● What the task asks: Each entry below is to be written out exactly, and the pictures are to be left out.
Exercise material START
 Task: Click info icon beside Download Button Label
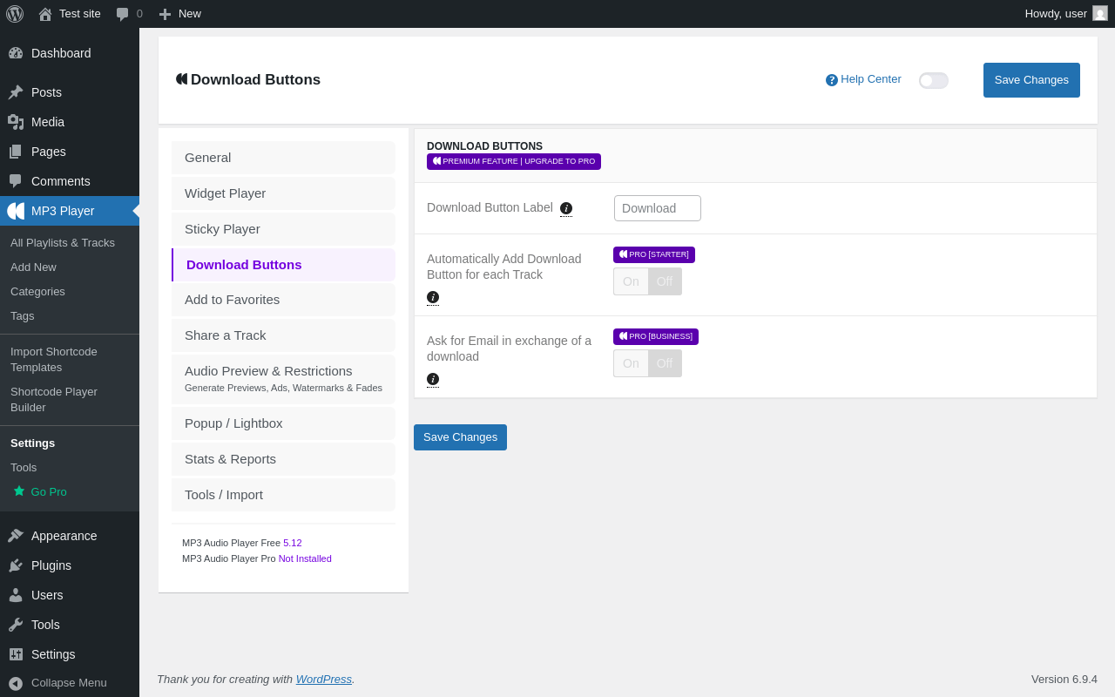click(x=566, y=208)
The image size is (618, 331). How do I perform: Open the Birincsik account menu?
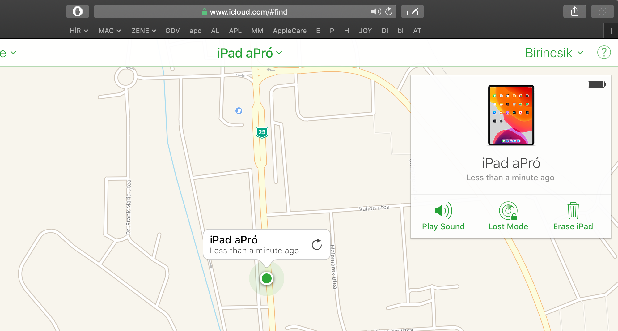pyautogui.click(x=554, y=53)
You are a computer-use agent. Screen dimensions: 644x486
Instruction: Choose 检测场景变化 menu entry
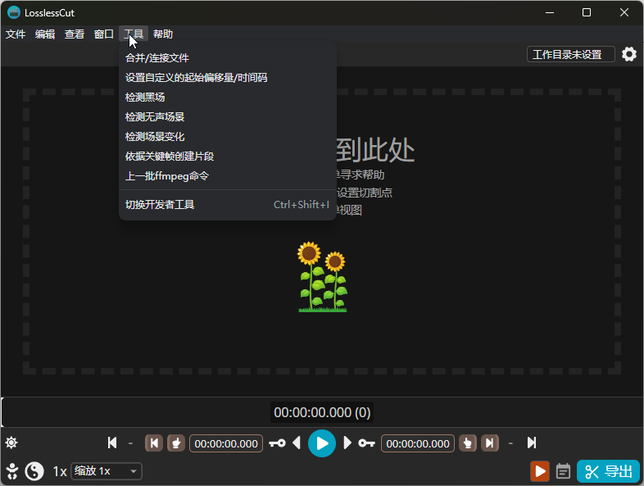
Exercise material END
● Task output:
 Task: Click info icon beside Download Button Label
click(x=566, y=208)
The image size is (618, 331). How do I perform: Open the Birincsik account menu?
pyautogui.click(x=554, y=53)
You are a computer-use agent. Screen dimensions: 644x486
Instruction: Choose 检测场景变化 menu entry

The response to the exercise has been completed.